# Reverse prescribed rate?



## ledtim (Sep 4, 2010)

As you know, the prescribed rate sets the minimum interest rate someone in a higher tax bracket could charge a person in a lower tax bracket for the purpose of income splitting. What's the rate to stop a person from doing the opposite?

ie. Person A in a lower tax bracket loans to Person B in a higher tax bracket $10,000 at interest rate at 100% per year. Person B can deduct the interest paid from his taxable income.

So is there a set interest rate to stop this kind of shenanigans?


----------



## MoneyGal (Apr 24, 2009)

The prescribed rate applies to all income-splitting loans between spouses, no matter who is loaning to whom.


----------



## ledtim (Sep 4, 2010)

Yes, but prescribed rate is the minimum rate, which does nothing to stop the situation I gave as the example. I'm sure GAAR would catch it, but is there a more specific maximum rate?


----------



## Cal (Jun 17, 2009)

Sounds a little too good on paper doesn't it....but I would ask an accountant.


----------



## HaroldCrump (Jun 10, 2009)

ledtim said:


> ie. Person A in a lower tax bracket loans to Person B in a higher tax bracket $10,000 at interest rate at 100% per year. Person B can deduct the interest paid from his taxable income.
> 
> So is there a set interest rate to stop this kind of shenanigans?

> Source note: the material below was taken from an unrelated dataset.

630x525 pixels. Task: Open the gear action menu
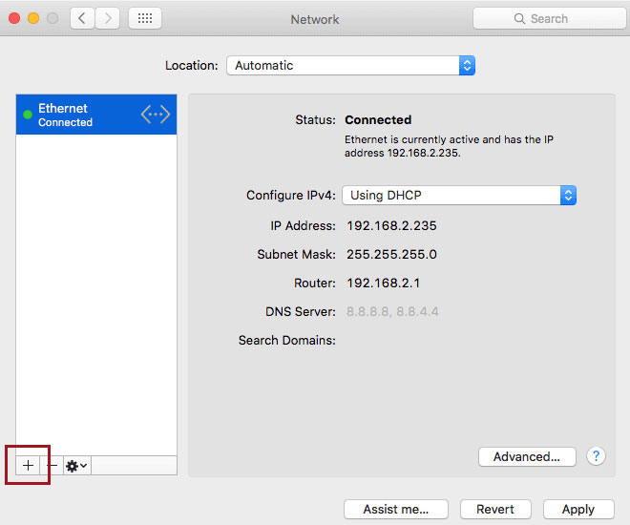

100% interest rate is usurious.
I'm sure CRA will disallow it in a case like this.
Try it and let us know how it goes


----------



## ghostryder (Apr 5, 2009)

HaroldCrump said:


> 100% interest rate is usurious.
> I'm sure CRA will disallow it in a case like this.
> Try it and let us know how it goes



And it is also criminal. See sec. 347 of the criminal code.


----------



## MoneyGal (Apr 24, 2009)

Sorry, I did not read your earlier question very carefully!

The answer is yes - there is a specific section of the ITA which prohibits what are called "artificial attributions:" 

_ITA 74.5(11) – Artificial Transactions: Notwithstanding any other
provision of this Act, sections 74.1 to 74.4 do not apply to a transfer or
loan of property where it may reasonably be concluded that one of the
main reasons for the transfer or loan was to reduce the amount of tax that
would, but for this subsection, be payable under this Part on the income
and gains derived from the property or from property substituted
therefor._

Here's the CRA interpretation bulletin which addresses artificial transactions: http://www.cra-arc.gc.ca/E/pub/tp/it511r/it511r-e.html

In general, when spouses are dealing with one another, in order to have the attribution rules applied they must use "the interest rate that would be agreed upon between arm's length parties under similar circumstances."

And, FWIW, interest rates in excess of 60% are prohibited by the Criminal Code. I'd link the section but Jiminy Cricket, it is nearly 2 a.m. I'm only awake because I am up with a very very sick child. Editing to say GhostRyder has given you the section.


----------